「うむ、では本題じゃ」
幼く、それでいて妖艶さも持つ死の神の瞳が、ゆらりと神々しく揺れた。
疫病による虐殺か。
要人暗殺による混乱か。
戦争扇動による大破壊か。
ゼルは溜息が出るのを堪え、目の前にいる少女の眦を見つめる。
「…調べて欲しい事があるのじゃ。」
「調べる…?」
死の神らしからぬ、曖昧な言葉にゼルは赤い瞳を丸くした。
「…らしくないですね。何です?」
「それが…
わらわにも、よう分からんのじゃ」
どういう事だ?
怪訝な顔のゼルに、死の神は可愛らしい小さな口で説明を始める。
「ある街で、殺人が起きておる。荒んだ、いかにも人間の末路を感じさせる街じゃ。
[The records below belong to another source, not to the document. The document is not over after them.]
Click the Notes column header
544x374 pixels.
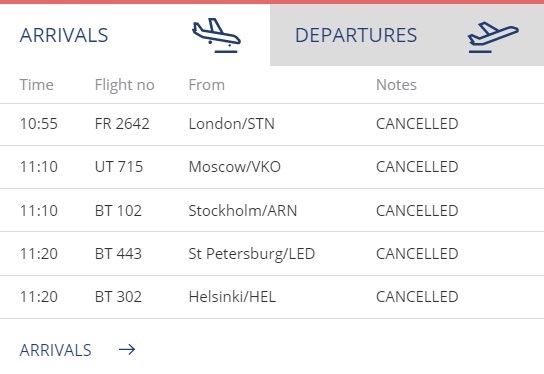[396, 85]
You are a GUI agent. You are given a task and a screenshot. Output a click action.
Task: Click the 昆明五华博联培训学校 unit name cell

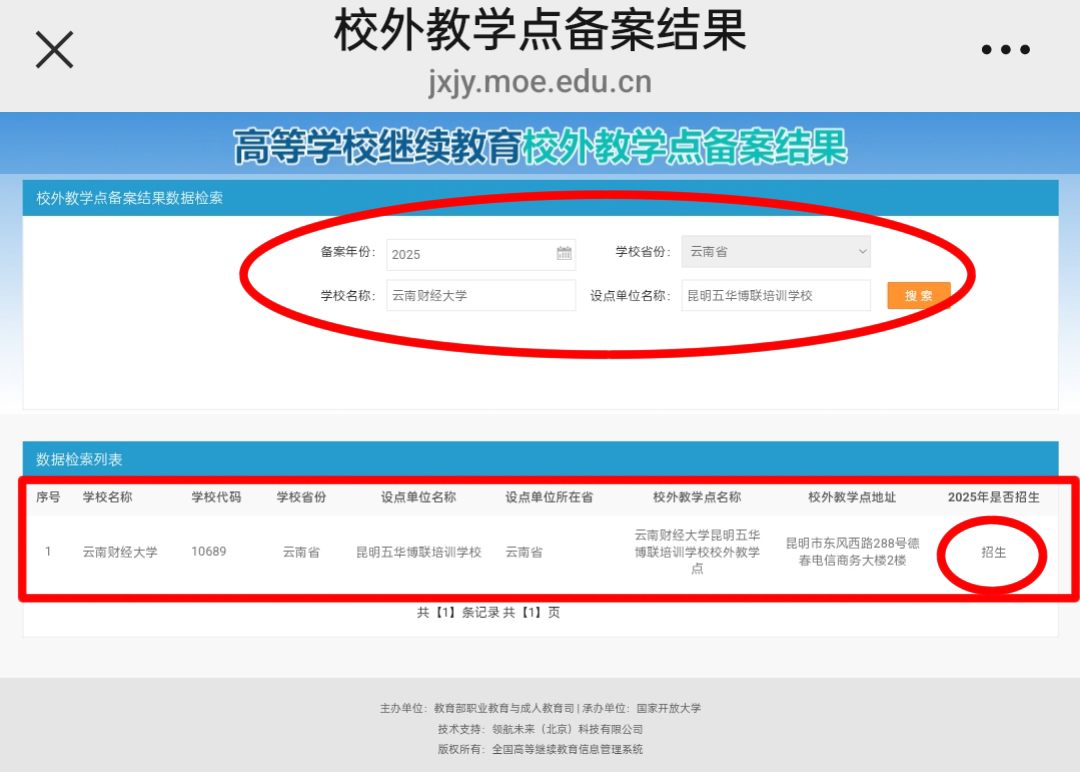click(x=419, y=552)
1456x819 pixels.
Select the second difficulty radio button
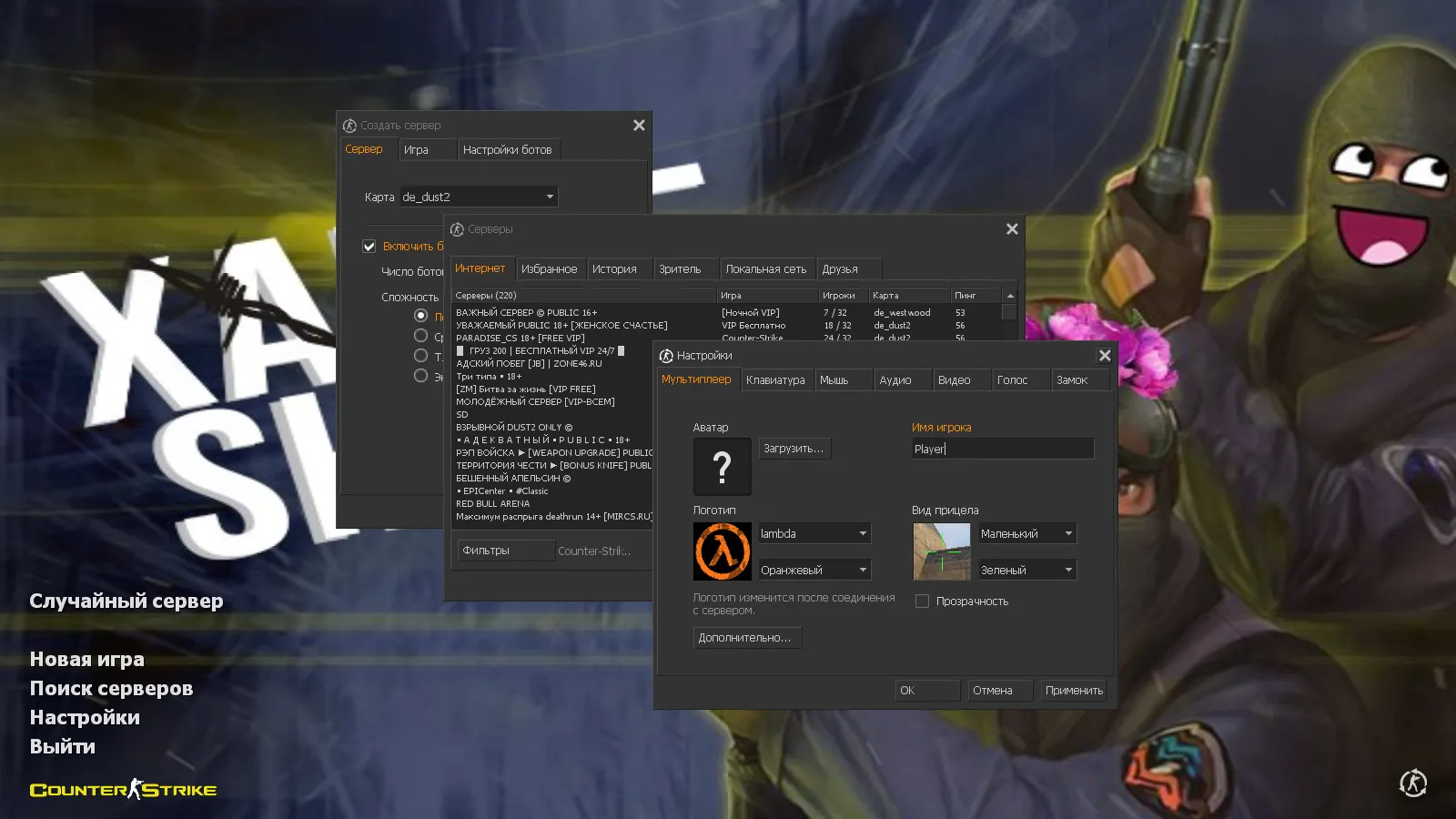[420, 336]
殺人が起きるのなど当たり前の、理性を無くした、人の形の獣の街、なのやも知れぬ。
別にわらわが関与すべき事ではないと思うておった。
だが、どうやら調べる必要がある。
その街で、百近く死人が出ておるのだが…
奇妙な事に、魂が冥土に来ぬ。
おぬしも知っていよう。人は死ねば、肉体という器が世界に残り、魂は冥土に渡る。その浄化と転生をわらわが司るのだからな。
だが、その街の死者の魂が来ぬのじゃ。
神の暇潰しの産物である人間ごときが、魂の規律を左右する力があるはずもない。
もし、力があるのなら、魂の冒涜、わらわへの挑戦じゃ。
おぬしにはそれを調べて欲しい。
おぬしの報告を聞いたのち、しかるべき手を打とう」
いつの間にか現れた、自分用の大きさの玉座に腰掛け、ゼルの見解を待っている。
「…分かりました」
「よいかゼル。用心せよ。人外のモノであれば、わらわの分け身であるおぬしでもどうなるやわからん」
「…稀に他の神の小間使いに邪魔されておりますから、心得ております」
他の神も分け身を持っている。
悪神、邪神の類に巻き込まれなかった神々などは、分け身を
『世界に福音、至福をもたらす者』
として放っている。
死の神のため人間世界では極力人間として世界で過ごしているゼルだが、
稀にそれが暴かれ、分け身同士の争いになる事もある。